The emperor also died; a world was dying, but one of the emperor’s sons escaped to the south. Gaozong re-established the Mandate of Heaven. He had lost of much of China but crossed the Yangtse and established the Song at a new capital, Linan (Hangzhou), where many of the poets and polymaths of Kaifeng now settled. The poetess Li joined them. Aged forty-eight, she remarried disastrously. Her new husband was a mendacious mountebank and their union lasted just a hundred days. ‘At my advanced age, I’d married a worthless shyster,’ who beat her. She won a divorce (not because of his violence but because of his social lies). Finally liberated, she wrote disdainfully of the useless politicians of her time:
Our high-ranking ministers still run away in all directions;
Images of the great steeds of the old heroes fill my eyes.
In these dangerous times where can we find real horses like them?
As the Song developed new paddle-powered battleships that used the latest bomb-throwing trebuchets and specially trained marines, they defeated the Jurchens. Guangzhou (Canton) and their southern ports sent huge dhows filled with luxuries to Egypt and to Iraq, where an upstart family of Turks was taking over the caliphate.
* In 1044, a printed technical guide the Wujing Zongyao specified formulae for manufacturing appropriate gunpowder for different bombs.
* A people from Tibetan-Burman marches who had moved into north-western China.
* The nine guests of Chinese culture were good wine, poetry, zither music, calligraphy, the boardgame weiqi (Go), Buddhist meditation, tea, alchemy and talking with close friends. As a man devoted to scientific enquiry Shen Gua observed that there were phenomena that could not be easily defined: ‘Most people can only judge of things by the experiences of ordinary life, but phenomena outside the scope of this are really quite numerous. How insecure it is to investigate natural principles using only the light of common knowledge …’
* In the 780s, King Indra, the Sailendra maharaja of both Mataram and Srivijaya, a Buddhist who may have planned the great Javan temple of Borobudur, ruled much of mainland south-east Asia as well as Indonesia. A Cambodian prince may have served as Indra’s general, having perhaps started as a hostage or prisoner. Either set up by Indra or having escaped from his clutches, the prince established himself as ruler of Kambujadesa (Cambodia) around 781 – just as Haroun was dominating western Asia and Charlemagne was conquering Europe. In 802, on a sacred hill, and now styling himself Jayavarman II, he crowned himself chakravartin. A devout Shaivite, he threw off the yoke of the Buddhist Sailendras, but channelled their cult of the god-king – devaraja – around himself as Shiva. Ruling from the capitals Hariharalaya and Mahendraparvata, he embarked on a series of campaigns to unite the Cambodian principalities and so conquered a Khmer empire that extended from ‘China, Champa [Vietnam] and the land of cardamoms and mangoes [Thailand?]’. The Khmers, ruling from ever more elaborate and massive cities, would be the dominant power for the next five centuries. The chakravartins had already started building royal palaces and temples at Angkor: now Suryavarman I built the three-terraced pyramid at Phimeanakas within the Angkor Thom palace.

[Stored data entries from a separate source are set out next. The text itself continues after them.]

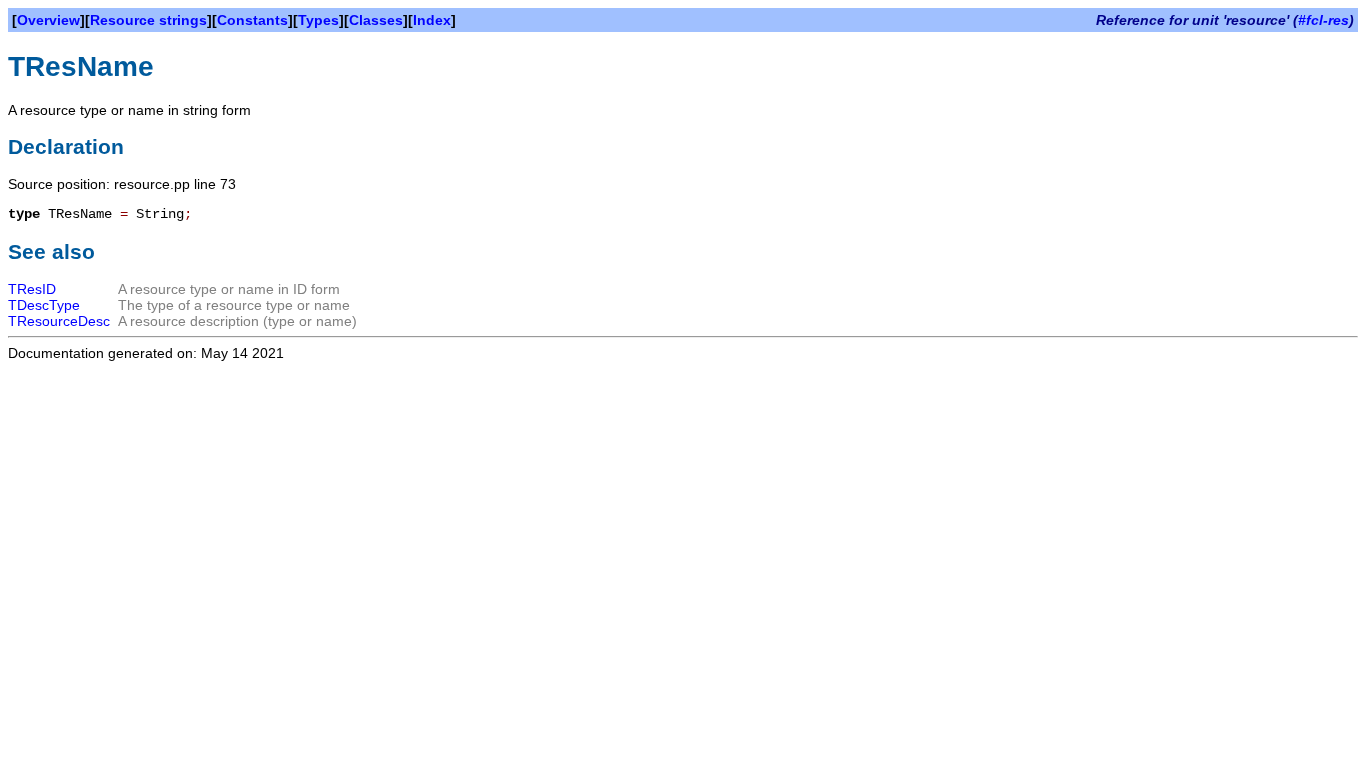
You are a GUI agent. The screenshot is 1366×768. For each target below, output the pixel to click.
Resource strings (148, 20)
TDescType (44, 305)
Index (432, 20)
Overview (48, 20)
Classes (376, 20)
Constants (252, 20)
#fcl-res (1323, 20)
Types (318, 20)
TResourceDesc (59, 321)
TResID (32, 289)
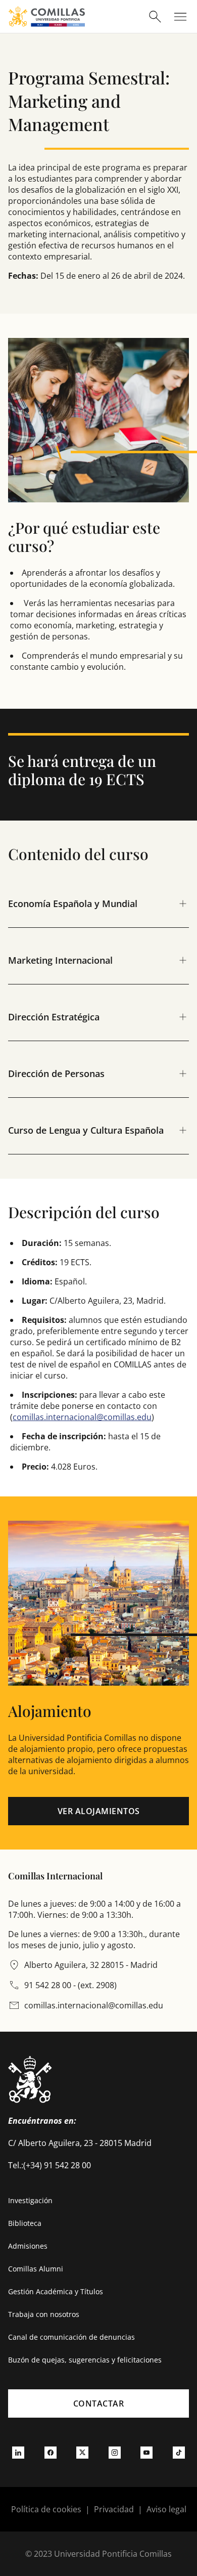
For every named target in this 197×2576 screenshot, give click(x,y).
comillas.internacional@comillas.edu (82, 1417)
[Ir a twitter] (82, 2452)
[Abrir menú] (180, 16)
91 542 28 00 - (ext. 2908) (70, 1985)
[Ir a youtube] (146, 2452)
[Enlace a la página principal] (46, 16)
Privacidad (114, 2509)
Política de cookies (46, 2509)
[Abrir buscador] (155, 16)
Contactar (98, 2403)
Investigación (30, 2200)
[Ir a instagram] (115, 2452)
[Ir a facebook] (50, 2452)
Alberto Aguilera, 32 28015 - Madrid (91, 1964)
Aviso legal (166, 2509)
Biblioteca (24, 2223)
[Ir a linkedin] (18, 2452)
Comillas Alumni (35, 2268)
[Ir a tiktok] (179, 2452)
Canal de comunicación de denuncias (71, 2337)
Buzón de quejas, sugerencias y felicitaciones (85, 2360)
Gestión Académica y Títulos (55, 2291)
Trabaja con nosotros (43, 2314)
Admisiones (27, 2246)
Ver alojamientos (99, 1811)
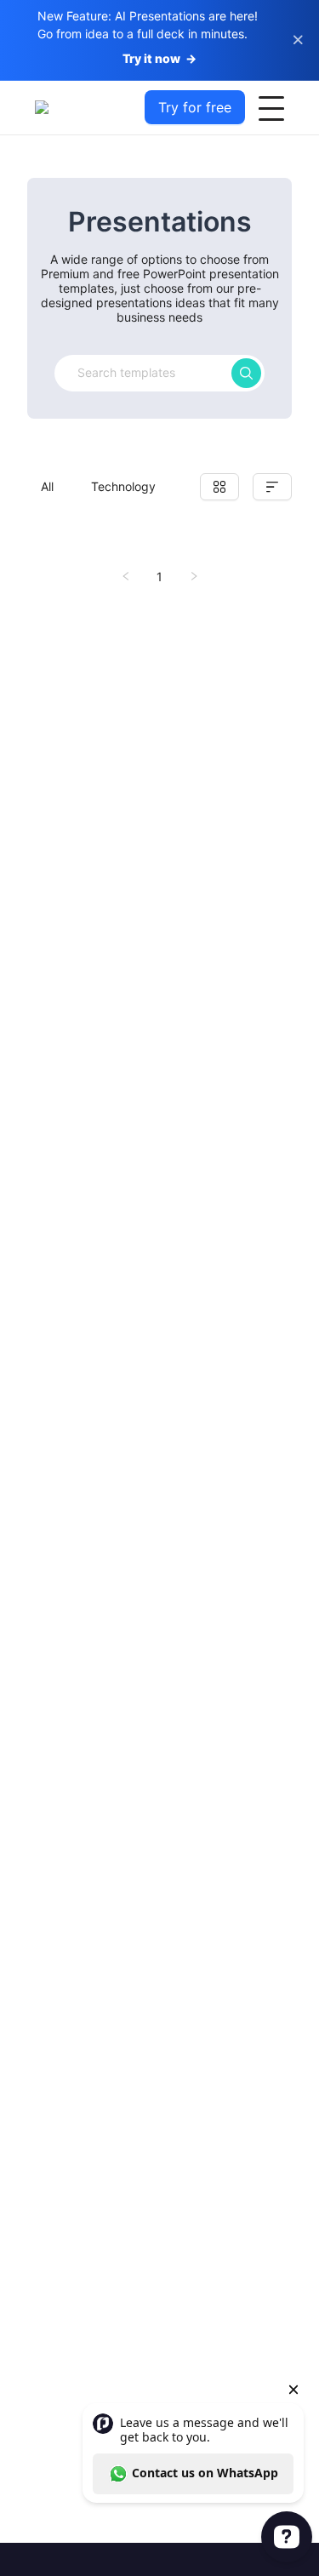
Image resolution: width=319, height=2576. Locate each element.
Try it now (159, 58)
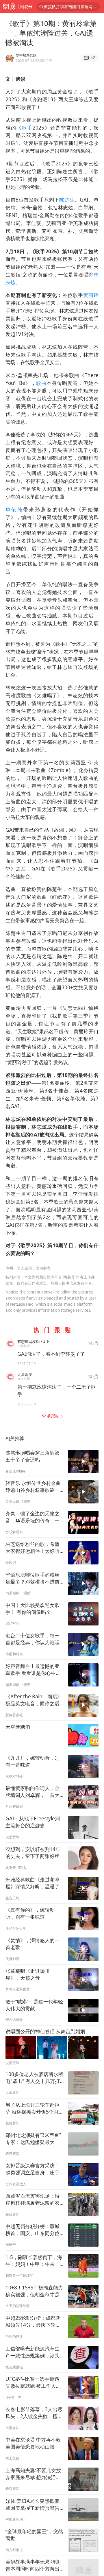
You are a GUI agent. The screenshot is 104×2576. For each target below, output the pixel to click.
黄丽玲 (91, 295)
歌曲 (41, 383)
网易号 (26, 6)
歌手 (27, 127)
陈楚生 (67, 199)
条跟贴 (51, 1416)
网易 (9, 6)
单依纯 (14, 509)
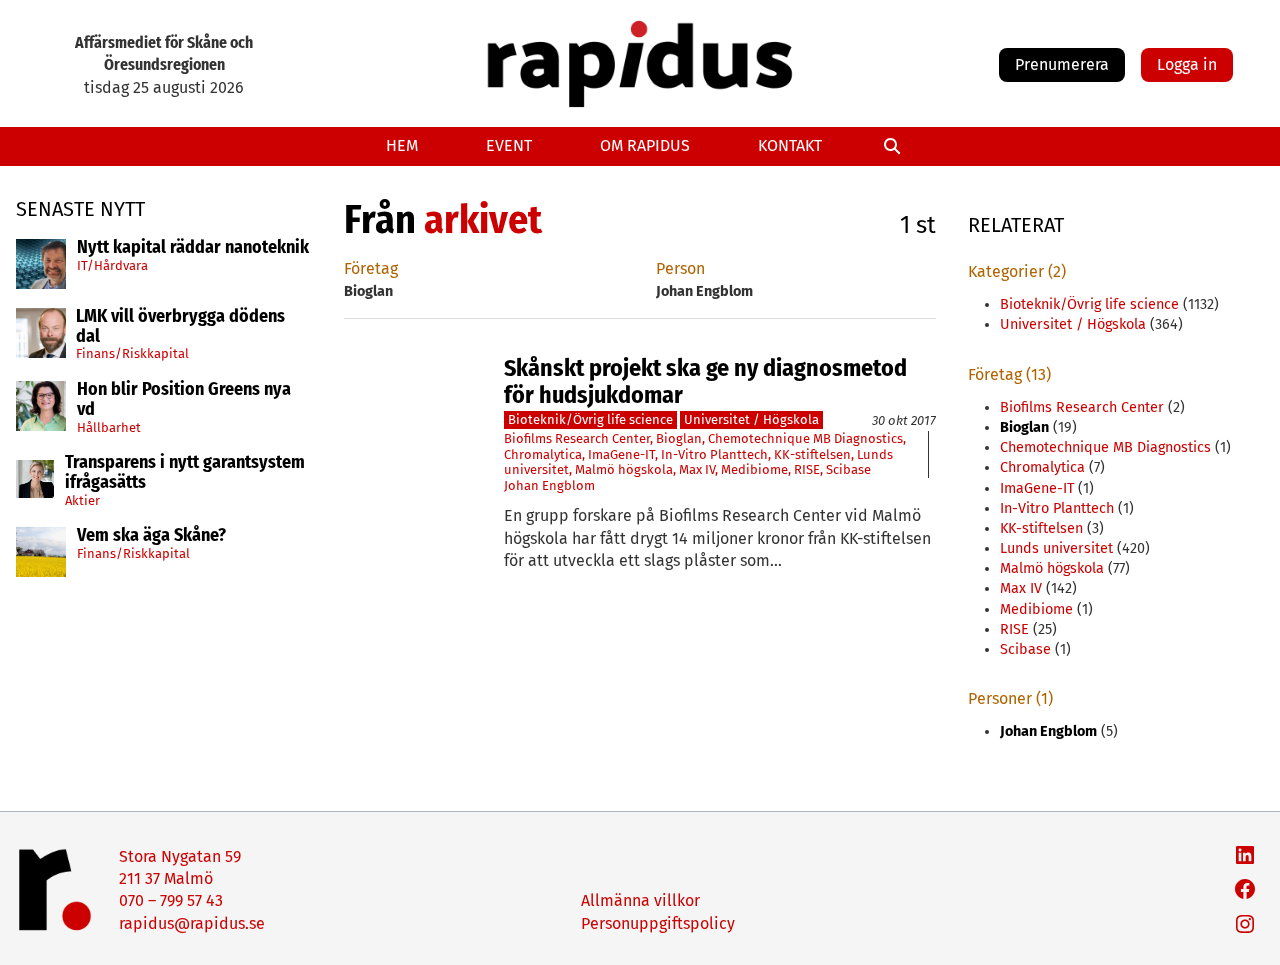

* Female names were not preserved in Japan. Lady Murasaki was a descriptive nickname, based on the character in her novel, but her real name may have been Fujiwara no Kaoruko, one of the ladies-in-waiting mentioned in Michinaga’s diary.
* Yet everything revolved around male power; men had several wives and concubines. As Li’s experience shows, it was a struggle to be an independent woman – and even that freedom did not last as later women less lucky than Li became confined to the house, their movement agonizingly confined by a new practice designed to emphasize female delicacy: foot-binding.